Chaudes-Aigues exclue d’un projet européen sur l’innovation thermale

Au sein d’un programme européen, l’association Thermauvergne et 7 régions thermales étrangères participent à un vaste projet commun portant sur les questions d’innovation liées au thermalisme. Une initiative ambitieuse dont est curieusement absente Chaudes-Aigues, seule station thermale du Cantal.
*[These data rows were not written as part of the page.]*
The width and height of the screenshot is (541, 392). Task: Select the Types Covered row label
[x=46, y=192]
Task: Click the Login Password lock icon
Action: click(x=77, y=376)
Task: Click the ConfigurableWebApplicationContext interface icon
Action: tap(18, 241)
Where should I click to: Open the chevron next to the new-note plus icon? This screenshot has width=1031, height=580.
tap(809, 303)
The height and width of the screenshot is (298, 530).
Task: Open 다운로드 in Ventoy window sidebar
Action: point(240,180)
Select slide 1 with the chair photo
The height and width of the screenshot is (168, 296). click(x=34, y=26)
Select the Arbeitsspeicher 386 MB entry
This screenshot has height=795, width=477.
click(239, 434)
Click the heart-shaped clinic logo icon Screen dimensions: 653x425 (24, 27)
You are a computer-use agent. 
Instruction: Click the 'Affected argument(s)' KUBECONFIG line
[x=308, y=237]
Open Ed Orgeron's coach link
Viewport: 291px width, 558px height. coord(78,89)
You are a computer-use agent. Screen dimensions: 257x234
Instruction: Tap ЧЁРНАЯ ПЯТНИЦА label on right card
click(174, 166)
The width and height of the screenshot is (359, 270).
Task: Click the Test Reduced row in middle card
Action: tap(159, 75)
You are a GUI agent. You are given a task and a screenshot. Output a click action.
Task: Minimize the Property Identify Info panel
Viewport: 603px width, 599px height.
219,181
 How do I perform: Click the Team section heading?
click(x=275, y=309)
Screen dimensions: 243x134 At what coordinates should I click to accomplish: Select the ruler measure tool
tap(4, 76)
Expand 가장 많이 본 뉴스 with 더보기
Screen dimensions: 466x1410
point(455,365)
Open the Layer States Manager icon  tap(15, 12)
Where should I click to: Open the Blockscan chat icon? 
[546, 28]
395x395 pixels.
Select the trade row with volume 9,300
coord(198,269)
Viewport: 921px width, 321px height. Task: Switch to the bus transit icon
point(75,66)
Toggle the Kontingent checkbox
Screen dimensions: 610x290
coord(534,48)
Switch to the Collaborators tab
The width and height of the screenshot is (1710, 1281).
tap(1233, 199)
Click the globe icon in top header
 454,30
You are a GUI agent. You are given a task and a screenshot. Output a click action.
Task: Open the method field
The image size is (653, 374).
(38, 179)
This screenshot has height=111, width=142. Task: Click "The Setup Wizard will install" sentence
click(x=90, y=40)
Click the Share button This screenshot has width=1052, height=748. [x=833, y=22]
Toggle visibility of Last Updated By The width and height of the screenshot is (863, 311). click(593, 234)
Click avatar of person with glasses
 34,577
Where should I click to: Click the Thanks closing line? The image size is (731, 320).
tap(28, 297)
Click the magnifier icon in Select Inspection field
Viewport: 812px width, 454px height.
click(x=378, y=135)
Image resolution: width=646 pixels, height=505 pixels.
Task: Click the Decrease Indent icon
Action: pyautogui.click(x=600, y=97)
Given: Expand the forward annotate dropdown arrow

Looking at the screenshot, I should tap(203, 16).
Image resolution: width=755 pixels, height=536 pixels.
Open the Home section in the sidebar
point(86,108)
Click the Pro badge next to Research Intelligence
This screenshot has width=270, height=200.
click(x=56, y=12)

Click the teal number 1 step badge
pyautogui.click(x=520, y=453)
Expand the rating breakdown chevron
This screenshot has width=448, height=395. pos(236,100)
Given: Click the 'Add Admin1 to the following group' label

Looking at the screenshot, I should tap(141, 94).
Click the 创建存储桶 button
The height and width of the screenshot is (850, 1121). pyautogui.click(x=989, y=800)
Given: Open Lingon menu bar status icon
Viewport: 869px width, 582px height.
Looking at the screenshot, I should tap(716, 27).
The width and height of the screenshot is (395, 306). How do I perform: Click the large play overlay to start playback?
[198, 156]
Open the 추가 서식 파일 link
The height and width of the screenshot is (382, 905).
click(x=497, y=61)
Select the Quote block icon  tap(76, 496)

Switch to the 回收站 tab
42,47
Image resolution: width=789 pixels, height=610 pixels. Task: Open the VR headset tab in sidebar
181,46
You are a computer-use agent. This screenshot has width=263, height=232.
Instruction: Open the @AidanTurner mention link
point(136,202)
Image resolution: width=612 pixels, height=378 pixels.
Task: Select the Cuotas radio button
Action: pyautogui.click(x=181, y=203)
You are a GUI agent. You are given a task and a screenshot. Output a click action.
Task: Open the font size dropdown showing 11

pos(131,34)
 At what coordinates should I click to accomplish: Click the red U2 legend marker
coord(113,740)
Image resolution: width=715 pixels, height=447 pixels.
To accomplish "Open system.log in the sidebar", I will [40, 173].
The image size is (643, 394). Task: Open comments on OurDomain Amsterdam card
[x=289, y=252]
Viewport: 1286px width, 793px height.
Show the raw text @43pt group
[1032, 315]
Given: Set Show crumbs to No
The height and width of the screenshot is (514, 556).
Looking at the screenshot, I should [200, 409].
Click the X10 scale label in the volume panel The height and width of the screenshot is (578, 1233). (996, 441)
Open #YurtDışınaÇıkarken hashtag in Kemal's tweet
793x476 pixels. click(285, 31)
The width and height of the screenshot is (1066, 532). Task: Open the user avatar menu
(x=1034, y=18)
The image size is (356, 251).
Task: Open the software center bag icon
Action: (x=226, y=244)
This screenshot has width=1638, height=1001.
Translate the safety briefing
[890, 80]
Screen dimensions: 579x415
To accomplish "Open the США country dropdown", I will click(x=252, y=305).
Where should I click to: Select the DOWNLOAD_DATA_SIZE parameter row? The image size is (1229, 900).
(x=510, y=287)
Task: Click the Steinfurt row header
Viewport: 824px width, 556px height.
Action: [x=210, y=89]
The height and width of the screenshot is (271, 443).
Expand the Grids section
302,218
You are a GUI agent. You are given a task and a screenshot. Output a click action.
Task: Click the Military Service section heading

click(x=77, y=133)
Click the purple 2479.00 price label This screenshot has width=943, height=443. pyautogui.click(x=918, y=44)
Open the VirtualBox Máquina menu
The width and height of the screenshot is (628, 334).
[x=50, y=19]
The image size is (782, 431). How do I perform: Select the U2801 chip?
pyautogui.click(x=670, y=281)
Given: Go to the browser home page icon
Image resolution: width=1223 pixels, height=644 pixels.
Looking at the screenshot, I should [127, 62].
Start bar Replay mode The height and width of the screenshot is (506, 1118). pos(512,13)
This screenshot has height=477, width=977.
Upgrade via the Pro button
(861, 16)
L’échange d’expériences sur les questions d’innovation santé liées au thermalisme

Le 31 mars 2019, le journal La Montagne publiait dans son espace dédié au thermalisme, un article intitulé "L’Auvergne au cœur d’un projet européen sur les questions d'innovation" et consultable dans son intégralité en ligne. Le journaliste Rémi Pironin y rappelle le lancement, en juin 2018, d’InnovaSpa, initiative regroupant 8 régions thermales à travers l’Europe portées par une ambition commune : soutenir l’échange d’expériences sur les questions d’innovation santé liées au thermalisme.

L’Auvergne, étendard du thermalisme français

Si La Montagne revient sur la mesure, c’est parce qu’une délégation européenne de professionnels du secteur a été accueillie cette semaine en Auvergne dans le cadre de ce projet. La région est en effet l’étendard de son pays, au même titre que Savinjska en Slovénie ou Porto au Portugal. La présidente de Thermauvergne Danielle Faure-Imbert et le directeur Éric Brut se félicitent de cette coopération européenne, "prévue pour 4 ans et demi avec un budget de 1,35 million d’euros, dont 84 % financés par le Fonds européen de développement régional (FEDER)".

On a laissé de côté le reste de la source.